Golan residents are steadfast about staying, but unease is seeping in. Giora Chepelinski said visitors to his chocolate factory, who provide 40 percent of its revenue, were down about 75 percent this September from last. On Monday night, only one of Ein Zivan’s 48 guest rooms was occupied.Many spoke of the situation as surreal: The August day the winery here was hit, a midwife from Ein Zivan helped deliver the baby of a Syrian woman, one of more than 1,300 refugees treated in Israel since April 2013.

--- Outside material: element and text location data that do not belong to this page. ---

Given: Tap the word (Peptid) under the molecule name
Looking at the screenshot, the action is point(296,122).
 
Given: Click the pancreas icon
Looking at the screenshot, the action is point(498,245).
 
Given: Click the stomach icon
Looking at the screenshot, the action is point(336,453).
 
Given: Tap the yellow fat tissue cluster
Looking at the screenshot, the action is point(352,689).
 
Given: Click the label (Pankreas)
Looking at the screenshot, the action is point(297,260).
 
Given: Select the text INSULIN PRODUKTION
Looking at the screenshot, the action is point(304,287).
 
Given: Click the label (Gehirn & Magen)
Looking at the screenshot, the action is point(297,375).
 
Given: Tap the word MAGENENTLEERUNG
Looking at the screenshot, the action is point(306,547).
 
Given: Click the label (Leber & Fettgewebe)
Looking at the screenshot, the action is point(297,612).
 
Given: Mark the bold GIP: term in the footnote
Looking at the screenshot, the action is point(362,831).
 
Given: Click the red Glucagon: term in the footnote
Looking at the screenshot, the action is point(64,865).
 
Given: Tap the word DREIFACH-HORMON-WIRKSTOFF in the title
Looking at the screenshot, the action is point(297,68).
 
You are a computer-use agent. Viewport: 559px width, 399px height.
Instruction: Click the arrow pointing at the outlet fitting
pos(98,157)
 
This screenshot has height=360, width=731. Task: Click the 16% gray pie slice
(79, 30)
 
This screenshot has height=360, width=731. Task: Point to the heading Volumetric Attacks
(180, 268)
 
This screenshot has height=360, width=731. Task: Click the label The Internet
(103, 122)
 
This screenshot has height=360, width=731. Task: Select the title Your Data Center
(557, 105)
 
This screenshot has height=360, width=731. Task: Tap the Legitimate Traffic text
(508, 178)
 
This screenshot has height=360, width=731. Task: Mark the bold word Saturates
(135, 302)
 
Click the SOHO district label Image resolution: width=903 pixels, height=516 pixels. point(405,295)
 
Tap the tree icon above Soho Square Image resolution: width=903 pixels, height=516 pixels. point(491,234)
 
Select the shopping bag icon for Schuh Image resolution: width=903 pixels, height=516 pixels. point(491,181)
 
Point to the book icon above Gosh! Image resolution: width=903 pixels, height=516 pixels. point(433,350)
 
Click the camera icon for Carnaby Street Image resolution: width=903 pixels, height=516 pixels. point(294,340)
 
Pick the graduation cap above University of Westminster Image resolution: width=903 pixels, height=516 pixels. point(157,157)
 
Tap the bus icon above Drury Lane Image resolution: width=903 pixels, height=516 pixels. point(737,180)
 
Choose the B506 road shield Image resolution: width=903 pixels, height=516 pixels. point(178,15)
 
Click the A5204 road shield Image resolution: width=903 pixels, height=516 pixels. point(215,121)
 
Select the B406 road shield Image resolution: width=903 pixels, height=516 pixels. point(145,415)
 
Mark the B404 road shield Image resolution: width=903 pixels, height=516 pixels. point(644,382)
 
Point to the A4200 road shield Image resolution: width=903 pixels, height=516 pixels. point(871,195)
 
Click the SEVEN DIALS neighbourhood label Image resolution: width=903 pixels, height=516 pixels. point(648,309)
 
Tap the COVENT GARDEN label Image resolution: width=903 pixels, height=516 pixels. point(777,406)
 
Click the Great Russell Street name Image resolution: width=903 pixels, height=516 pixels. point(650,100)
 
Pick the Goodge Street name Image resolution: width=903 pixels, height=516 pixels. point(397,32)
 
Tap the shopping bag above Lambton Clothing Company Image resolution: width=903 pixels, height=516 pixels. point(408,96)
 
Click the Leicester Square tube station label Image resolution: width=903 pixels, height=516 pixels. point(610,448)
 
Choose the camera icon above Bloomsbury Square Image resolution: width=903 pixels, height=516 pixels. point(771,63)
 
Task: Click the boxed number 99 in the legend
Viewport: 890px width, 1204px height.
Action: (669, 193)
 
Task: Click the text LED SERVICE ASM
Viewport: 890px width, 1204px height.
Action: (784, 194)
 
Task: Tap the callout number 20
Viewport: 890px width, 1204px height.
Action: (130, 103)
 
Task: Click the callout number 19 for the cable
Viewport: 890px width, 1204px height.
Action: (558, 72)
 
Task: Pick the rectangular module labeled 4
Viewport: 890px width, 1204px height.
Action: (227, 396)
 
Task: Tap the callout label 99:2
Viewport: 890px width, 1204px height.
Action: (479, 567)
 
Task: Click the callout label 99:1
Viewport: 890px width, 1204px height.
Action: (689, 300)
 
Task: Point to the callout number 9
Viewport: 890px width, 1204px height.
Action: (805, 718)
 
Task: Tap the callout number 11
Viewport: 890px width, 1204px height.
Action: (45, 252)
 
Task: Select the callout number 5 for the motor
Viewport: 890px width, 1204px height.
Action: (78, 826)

Mr. Lahav, the kibbutz security chief, said his budget was doubled this year, and that Ein Zivan and the state spent another $50,000 to turn an old bomb shelter into a modern “war room” with closed-circuit cameras, cots and a closet full of machine guns. Israeli soldiers regularly join Ein Zivan’s apple-pickers now to boost confidence, and Mr. Lahav does three to five patrols daily rather than one.
It is hard to be a bystander to someone else’s war, said Mr. Lahav, who dismissed the word “zligah” — spillover — as “political.”
“It hurts exactly the same if somebody meant to shoot at you or didn’t mean it,” he said. “But our response is not the same.”
Last week’s drill started with live-ammunition sharpshooting for the 22-man security team, including a 58-year-old poultry worker, a man who makes insoles and the driver of a tour jeep who said he had a single client in the past two months. Hours later, they were combing the kibbutz alongside soldiers to mock-ensure all the residents were accounted for.
As they huddled over maps between houses, the familiar sound of shooting erupted not far away. “That’s real,” Mr. Lahav said. “That’s not training.”